Over the past decade, the United States has doubled its oil production to 12.3 million barrels per day. By becoming the biggest oil producer worldwide and starting to consolidate as a larger exporter, it begins to play a more dominant role in the global market.
In mid-September, the Middle East was shocked by reports of a series of drone strikes that caused fires at two oil facilities owned by Saudi Aramco at the Abqaiq and Khurais districts, in eastern Saudi Arabia.
The oil market immediately reacted and crude prices went up by 20% in the first session after the attacks.
But the initial rise was followed by a slight decline in prices, following announcements made by the United States Energy Department and U.S. President Donald Trump regarding the use of the Strategic Reserve and the possibility of facing a scenario of reduced Saudi crude supplies.

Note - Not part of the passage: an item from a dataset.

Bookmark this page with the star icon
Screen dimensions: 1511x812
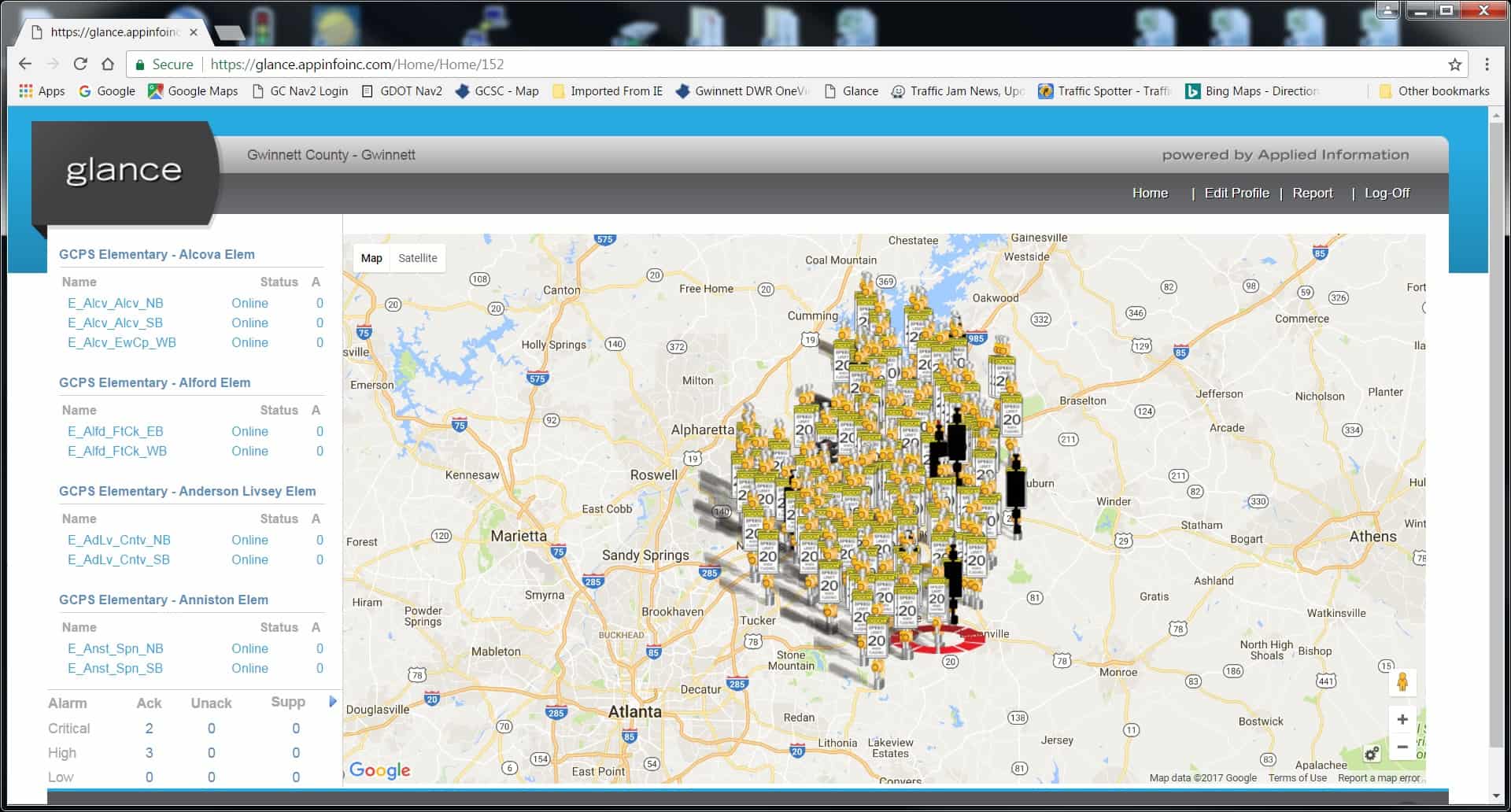1454,65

The relative calm shown by the top crude consumer is the result of having managed, in recent years, to increase its production capacity to historic highs, which has enabled it to significantly reduce its dependence on supplies from traditional exporters, making it less exposed to geopolitical vicissitudes in the Middle East and other conflict areas.
Is the Number One Consumer Also the Top Exporter?

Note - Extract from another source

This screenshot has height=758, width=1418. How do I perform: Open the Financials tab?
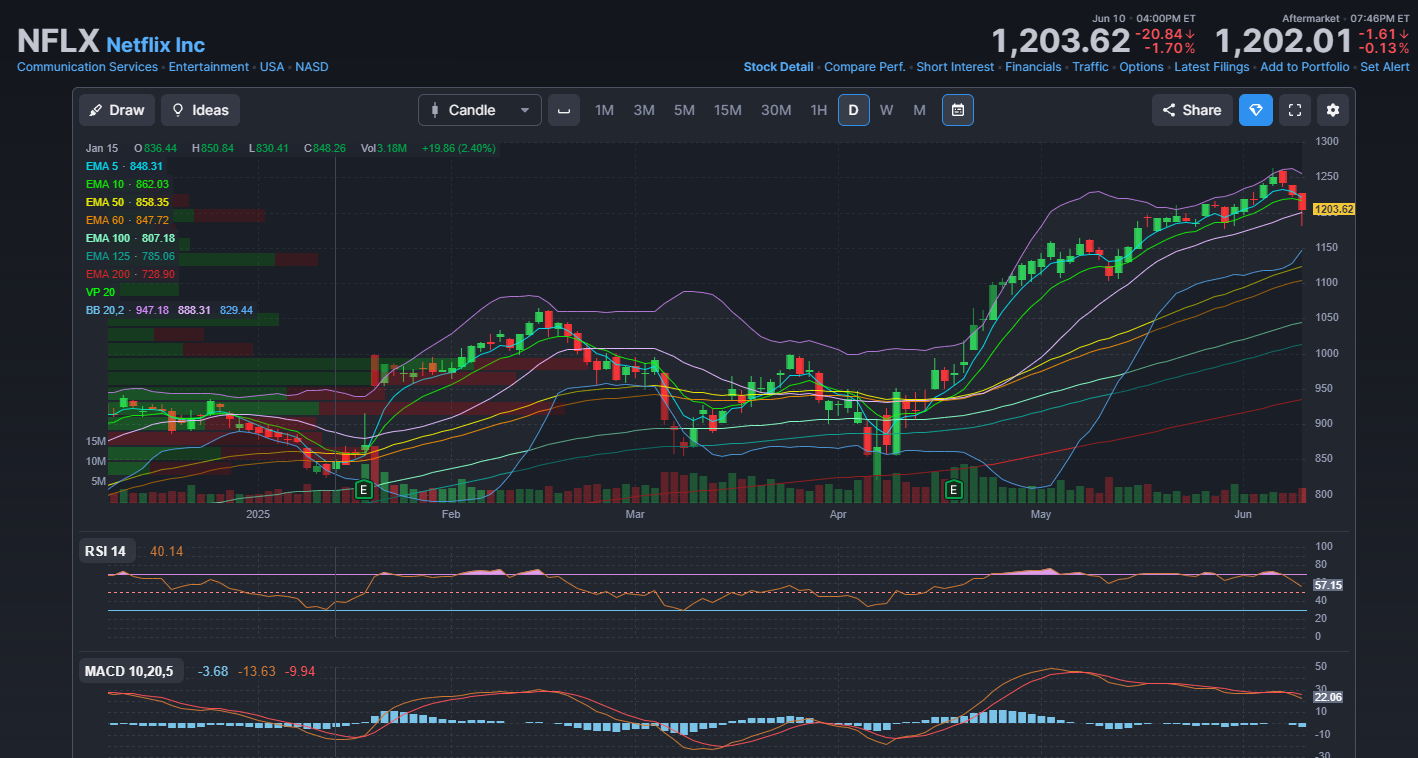pyautogui.click(x=1033, y=67)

In June of the present year, the United States briefly overcame Saudi Arabia as the number one oil exporter worldwide, according to a report published by the International Energy Agency in September.
While the American giant only surpassed the Saudis momentarily, this milestone is a reminder to the producers that competition for market share is getting tougher, the IEA said.
Indeed, the United States left two major oil producers behind – keeping in mind it also exceeded Russia –. Furthermore, this event has a significant geopolitical effect. After all, while Saudi Arabia is the de facto leader of the OPEC, Russia is the leader of the cartel’s allied producers. Together, they have pushed a production curb plan to try to boost sluggish prices, weighed down by higher supply and declining demand.
Slow but Sustained Growth
Although U.S. shale oil has peaked over the past months, overall production has continued to grow year after year, adding to the current production glut in the market.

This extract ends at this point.